I've stumbled over java code, that does an LDAP query, and
sets flag .setReturningObjFlag(true) on the searchControl object.
According to some ressources, like e.g.
https://app.deepsource.com/directory/analyzers/java/issues/JAVA-S1026
this should be avoided, unless the LDAP server and its
data is really trusted.
I'd be curious, what would be the alternatives, under the assumption,
that there are indeed serialized Objects stored in LDAP in whose value
I'm really interested, and if I then didn't want to trust the server
to always return data for the expected objects.
According to description of setReturningObjFlag(): if this flag
is false "... only the name and class of the object is returned",
which to me sounds like I won't get the serialized data.
Do I misunderstand it, or is there no third option besides:
- trust the LDAP-server and have received data immediately deserialized
- not trust the LDAP-server and just not get the data at all.
Is there, maybe, a way to restrict the classes to a whitelist
of classes that it may deserialize, and get an exception on
any attempt to pull in any other class, before that other class
is even initialized?
Is there, maybe, a way to just retrieve the serialized stream and
scrape the relevant info without full deserialization?

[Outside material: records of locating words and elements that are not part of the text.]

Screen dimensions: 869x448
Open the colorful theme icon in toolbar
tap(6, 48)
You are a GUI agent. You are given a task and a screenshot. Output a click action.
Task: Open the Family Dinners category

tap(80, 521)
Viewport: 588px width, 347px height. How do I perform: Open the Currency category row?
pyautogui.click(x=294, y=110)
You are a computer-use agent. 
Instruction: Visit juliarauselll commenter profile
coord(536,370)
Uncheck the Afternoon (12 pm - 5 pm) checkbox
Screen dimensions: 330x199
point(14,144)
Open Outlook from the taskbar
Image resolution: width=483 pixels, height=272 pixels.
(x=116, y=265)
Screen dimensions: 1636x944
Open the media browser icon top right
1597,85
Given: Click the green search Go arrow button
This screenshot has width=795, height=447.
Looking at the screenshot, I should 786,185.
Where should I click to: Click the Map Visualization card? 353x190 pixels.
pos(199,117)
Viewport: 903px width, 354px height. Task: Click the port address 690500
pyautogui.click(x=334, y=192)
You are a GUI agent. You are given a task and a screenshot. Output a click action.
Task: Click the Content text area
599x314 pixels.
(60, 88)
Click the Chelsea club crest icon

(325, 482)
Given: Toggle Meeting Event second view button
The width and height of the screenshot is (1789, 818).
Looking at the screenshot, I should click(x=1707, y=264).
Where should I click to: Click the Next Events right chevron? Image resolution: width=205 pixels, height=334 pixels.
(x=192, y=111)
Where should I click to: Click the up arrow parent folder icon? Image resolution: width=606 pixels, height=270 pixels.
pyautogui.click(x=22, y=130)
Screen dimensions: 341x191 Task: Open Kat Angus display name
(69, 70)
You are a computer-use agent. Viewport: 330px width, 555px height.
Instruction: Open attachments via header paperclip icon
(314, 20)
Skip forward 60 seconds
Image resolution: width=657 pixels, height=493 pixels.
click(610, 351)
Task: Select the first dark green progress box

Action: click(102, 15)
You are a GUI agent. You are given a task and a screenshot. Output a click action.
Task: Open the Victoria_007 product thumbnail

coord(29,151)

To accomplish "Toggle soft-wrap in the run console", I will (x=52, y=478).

On 10/13/2023 10:57 AM, Andreas Leitgeb wrote:
https://app.deepsource.com/directory/analyzers/java/issues/JAVA-S1026
Do I misunderstand it, or is there no third option besides:
- trust the LDAP-server and have received data immediately deserialized >> - not trust the LDAP-server and just not get the data at all.
Is there, maybe, a way to restrict the classes to a whitelist
of classes that it may deserialize,
Is there, maybe, a way to just retrieve the serialized stream and
scrape the relevant info without full deserialization?
Java deserialization of objects is known to be potential
security problem:
- use all memory
- execute code in readObject method
But I assume your LDAP service is somewhat trusted (as it
its usually provides authentication & authorization!).
So depending on security level you can:yes, sure.
* decide that you trust LDAP and continue to automatic deserialize
* continue to automatic deserialize but find a way to plugin
a deserialization filter (assuming you are on Java 9+ where that
was introduced)
* drop the automatic deserialize and redesign the data transfer
in some way:
- instead of Java object have either JSON or XML and
do a DOM tree parse not a binding to get the data over
in a Java object
- move the info from LDAP to somewhere else like database
Arne Vajhøj <arne@vajhoej.dk> wrote:
So depending on security level you can:yes, sure.
* decide that you trust LDAP and continue to automatic deserialize
* continue to automatic deserialize but find a way to plugin
a deserialization filter (assuming you are on Java 9+ where that
was introduced)
Ah, good to know - for future.
* drop the automatic deserialize and redesign the data transfer
in some way:
- instead of Java object have either JSON or XML and
do a DOM tree parse not a binding to get the data over
in a Java object
- move the info from LDAP to somewhere else like database
Not sure if I understand this correctly... is this a way to retrieve
the same data that is already stored in LDAP but in alternative formats,
or do you mean that the data in LDAP needs to be stored in those other formats(e.g. json) for that to work?